### [WRITTEN TASK]
Which lines in the material below contain the string "icon", with uppercase and lowercase counted as different? Locate each one and copy it in full.

### [TASK DATA]
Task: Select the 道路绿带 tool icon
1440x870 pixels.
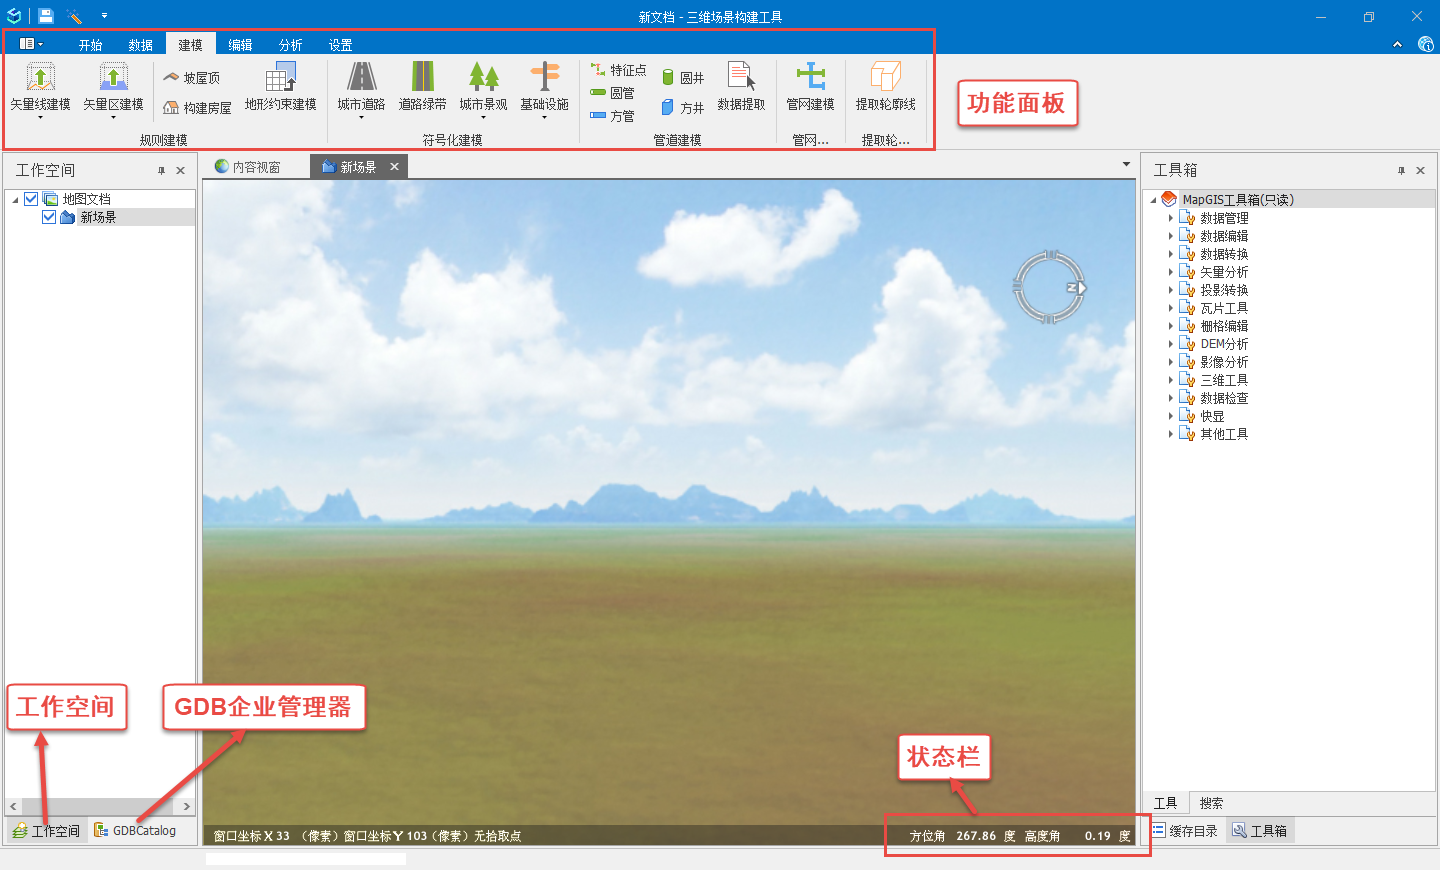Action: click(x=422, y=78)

--

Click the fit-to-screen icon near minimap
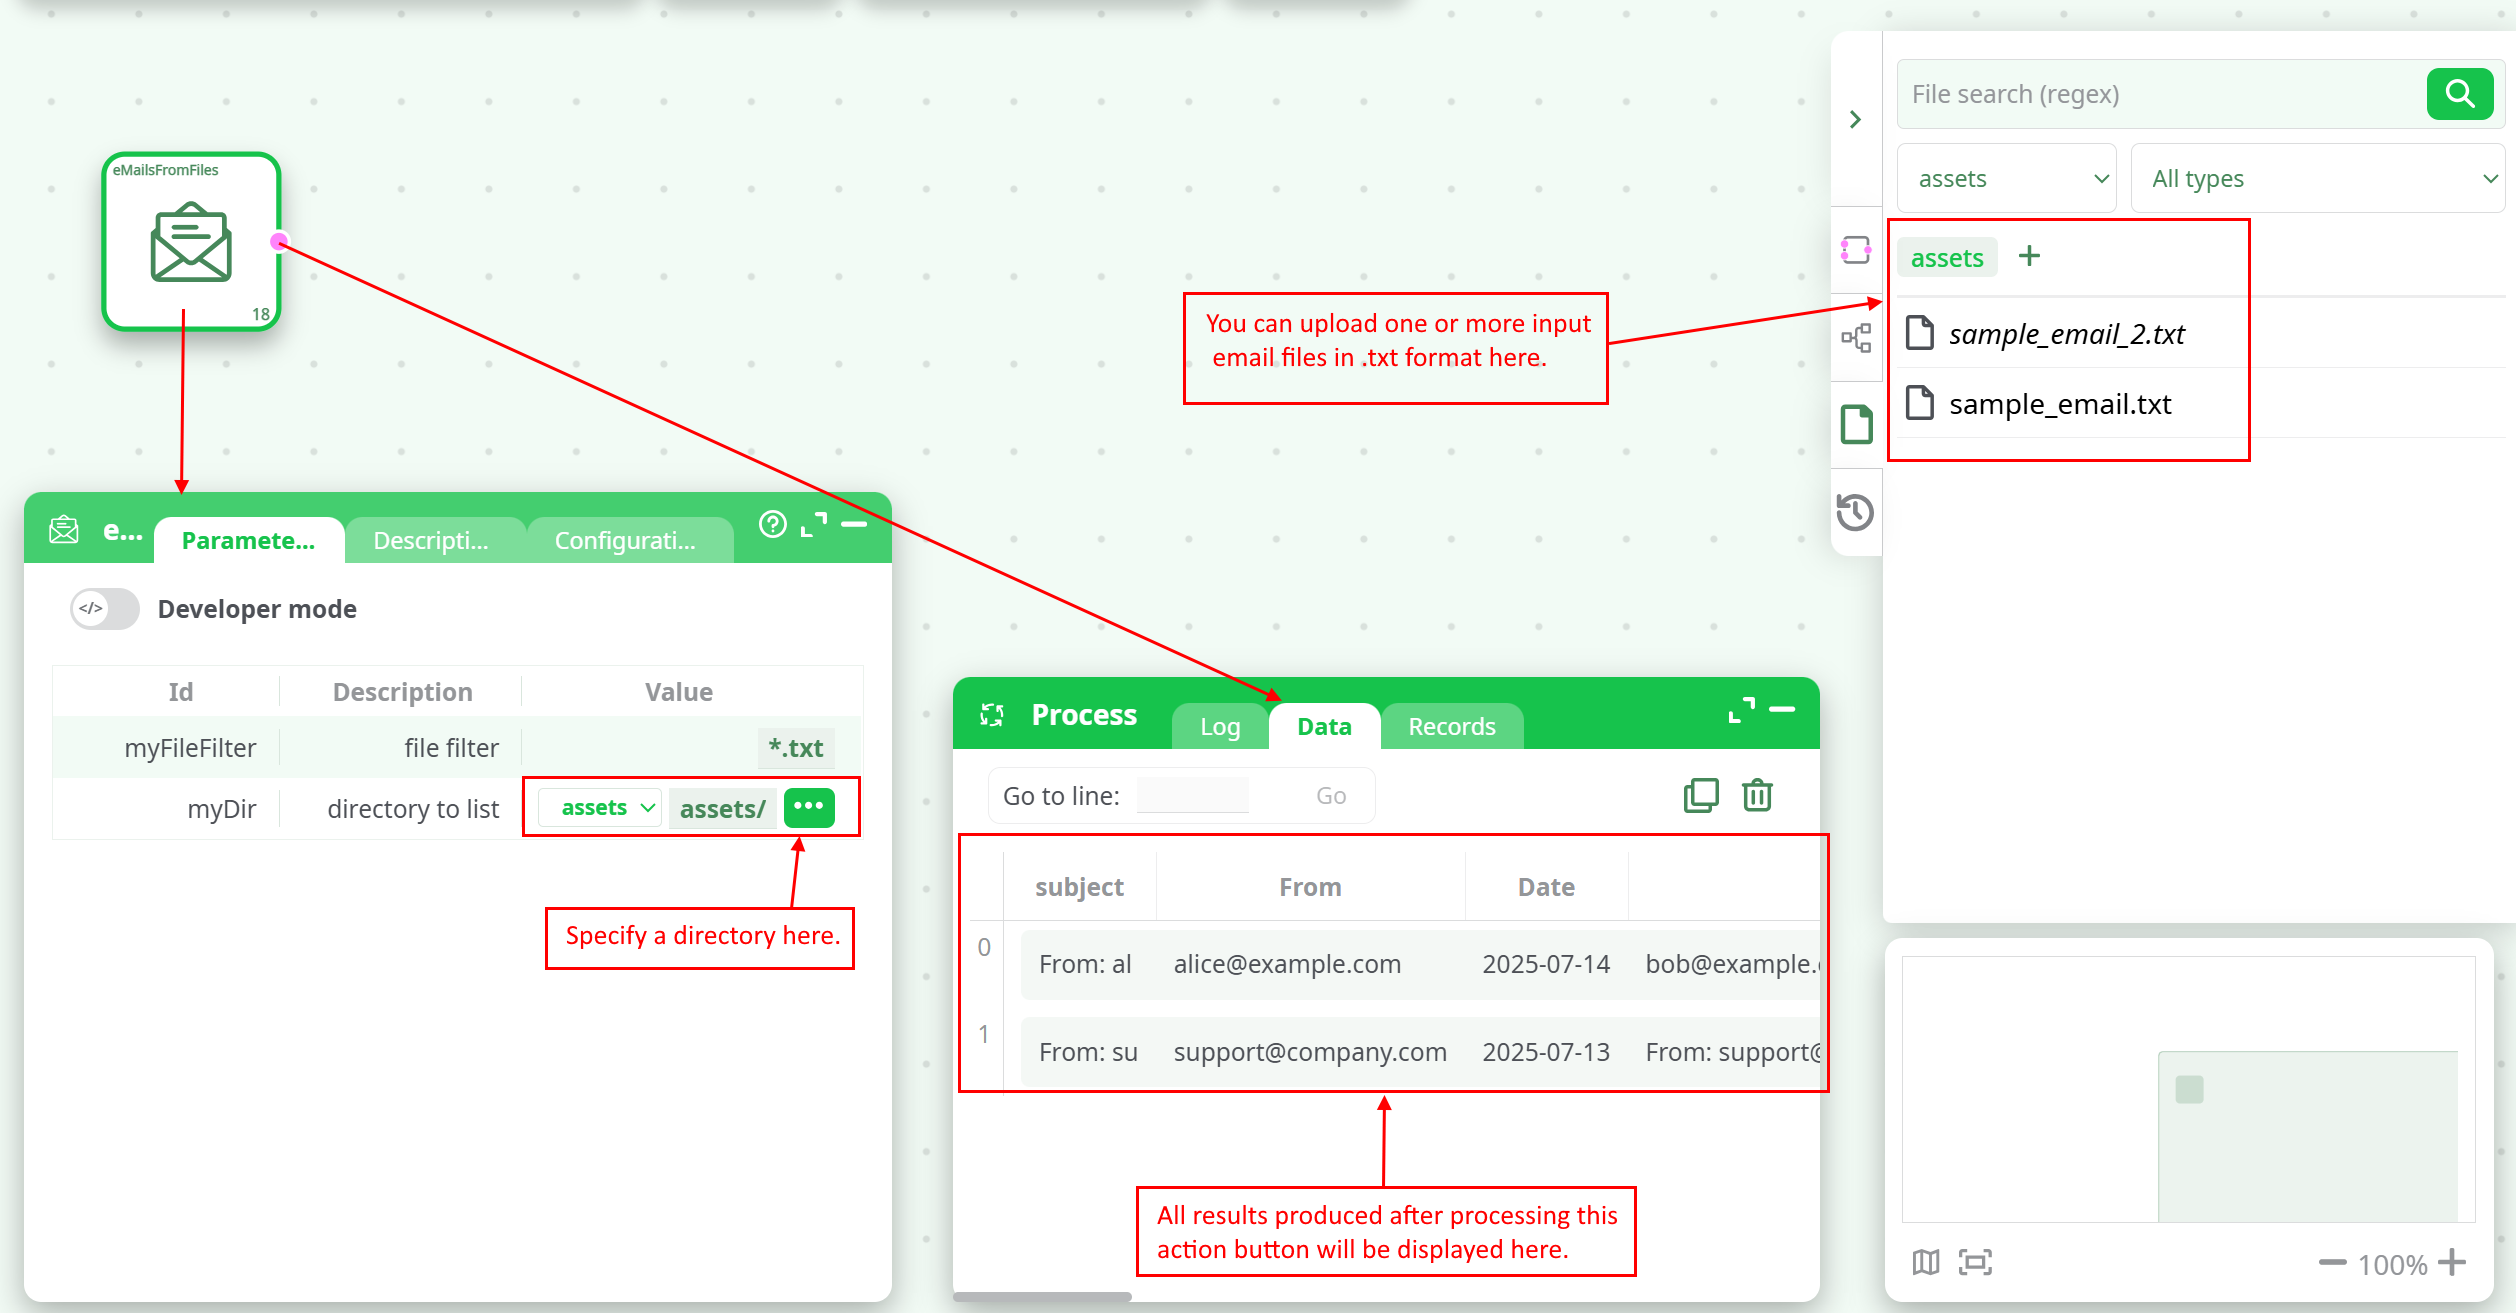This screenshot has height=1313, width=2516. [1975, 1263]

### [CORRECT OUTPUT]
Task: Select the 道路绿带 tool icon
Click the fit-to-screen icon near minimap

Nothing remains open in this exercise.